Nesse sentido, entendemos que essas duas teorias podem se complementar. A dimensão do reconhecimento é pouco explorada pela Teoria Histórico-Cultural, e ao nosso ver, é valiosa para o desenvolvimento da mediação didática e para as interações entre alunos desenvolvidas nas atividades. Além disso, a diferenciação do papel da mediação do professor da mediação dos alunos também é essencial para explicar porque processos educacionais não devem ser restritos às contribuições dos alunos. Por outro lado, é a Teoria Histórico-Cultural que bem explica a construção do pensamento humano em suas dimensões internas, psíquicas e sua relação com a construção da personalidade.
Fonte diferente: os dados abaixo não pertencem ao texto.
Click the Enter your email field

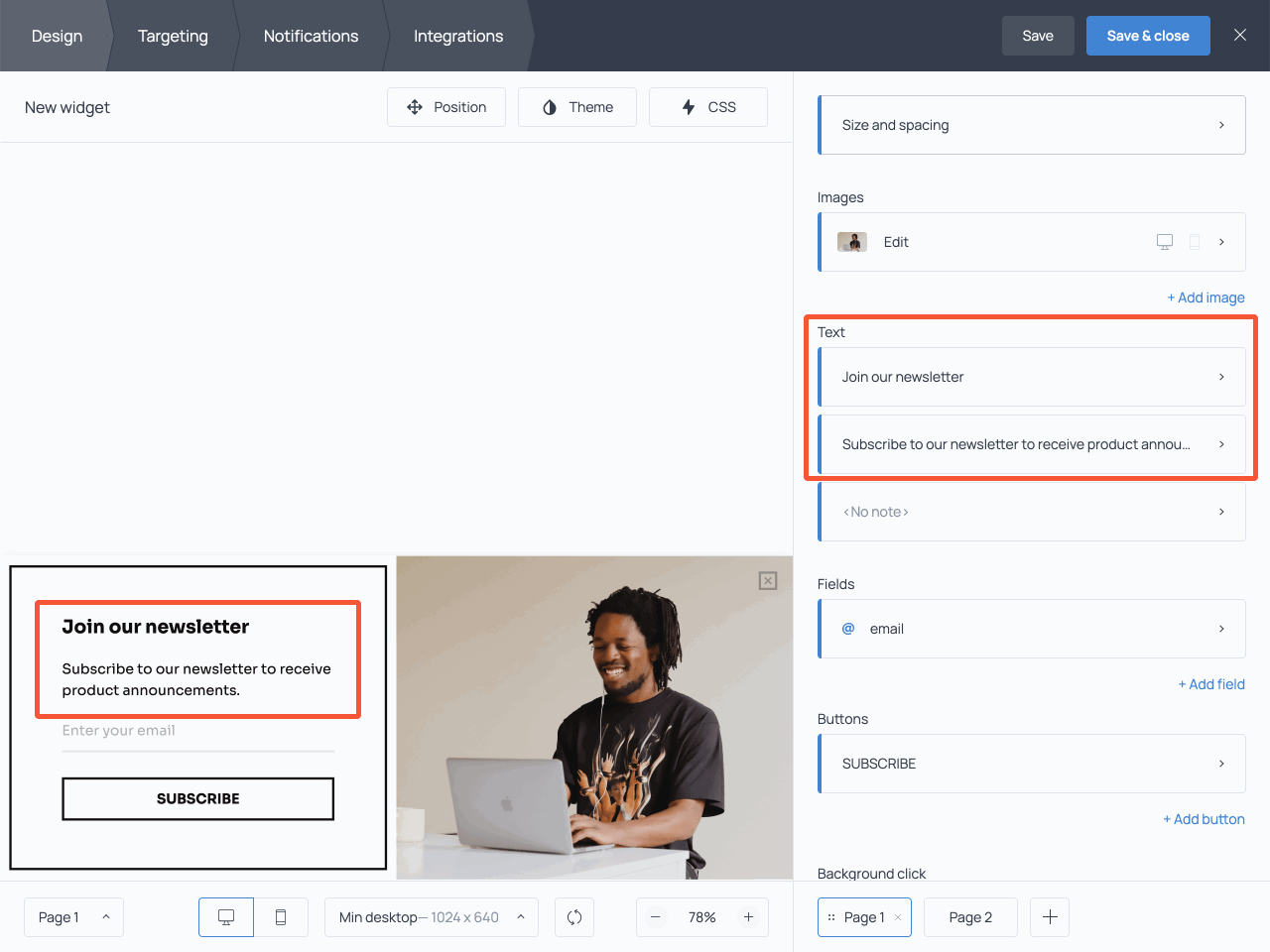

Também o fato dessas duas teorias terem bases teóricas diferentes corrobora a relevância de suas contribuições uma vez que explicam de diferentes ângulos a relevância das interações planejadas, do ensino dos conteúdos científicos e em caráter científico, e das relações humanas para o desenvolvimento humano.

Por essas razões, pensamos ser adequada a fundamentação teórica desta tese tendo ambas como referencial teórico, uma vez que a Teoria da Intervenção Educativa desenvolve e aprofunda bem o papel das mediações externas para aprendizagem e a Teoria Histórico- Cultural nas mediações internas de tal processo.